Your task
The whole listing should come back exactly as written, except for the pictures.
BEGIN
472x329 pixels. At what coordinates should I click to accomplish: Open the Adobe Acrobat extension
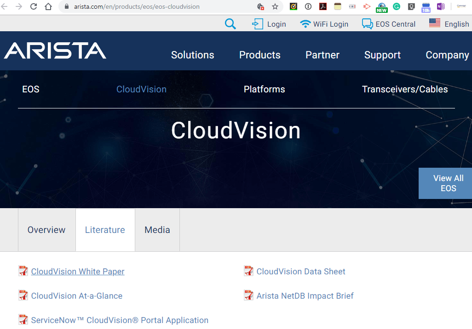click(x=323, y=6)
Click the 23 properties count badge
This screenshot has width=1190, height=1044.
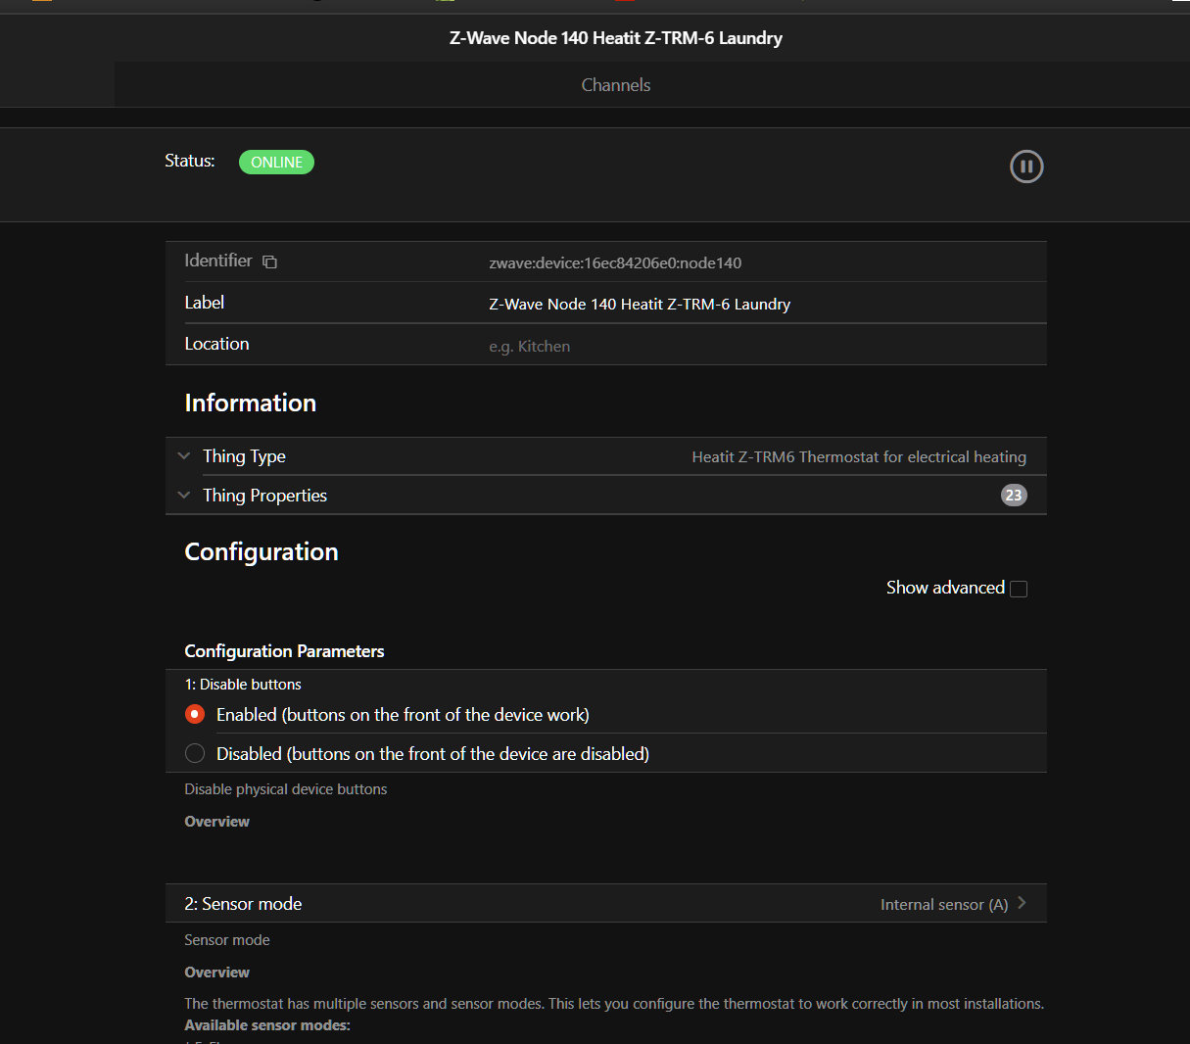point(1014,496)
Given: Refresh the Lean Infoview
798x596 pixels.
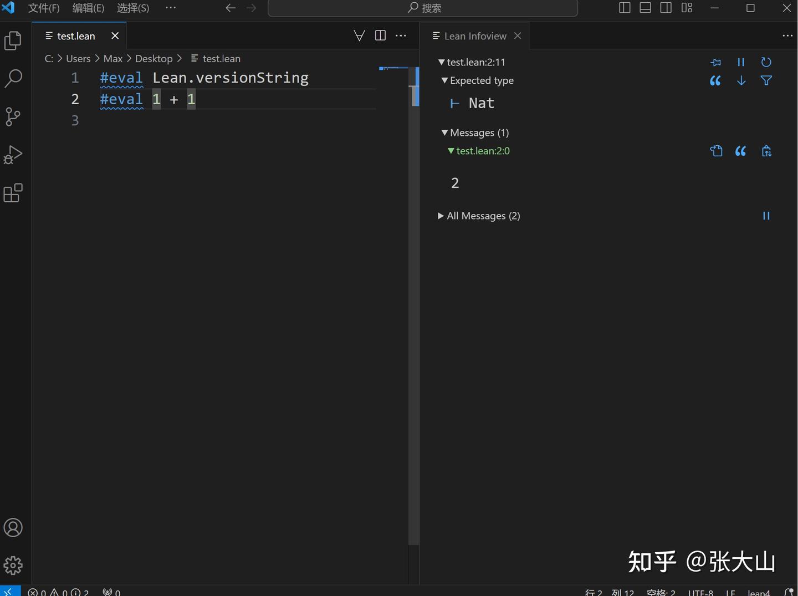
END
Reply
472x329 pixels. At what coordinates should I click to accomplish: Open the Adobe Acrobat extension
click(x=323, y=6)
Click the 23 properties count badge
This screenshot has width=1190, height=1044.
point(1014,496)
Given: Refresh the Lean Infoview
798x596 pixels.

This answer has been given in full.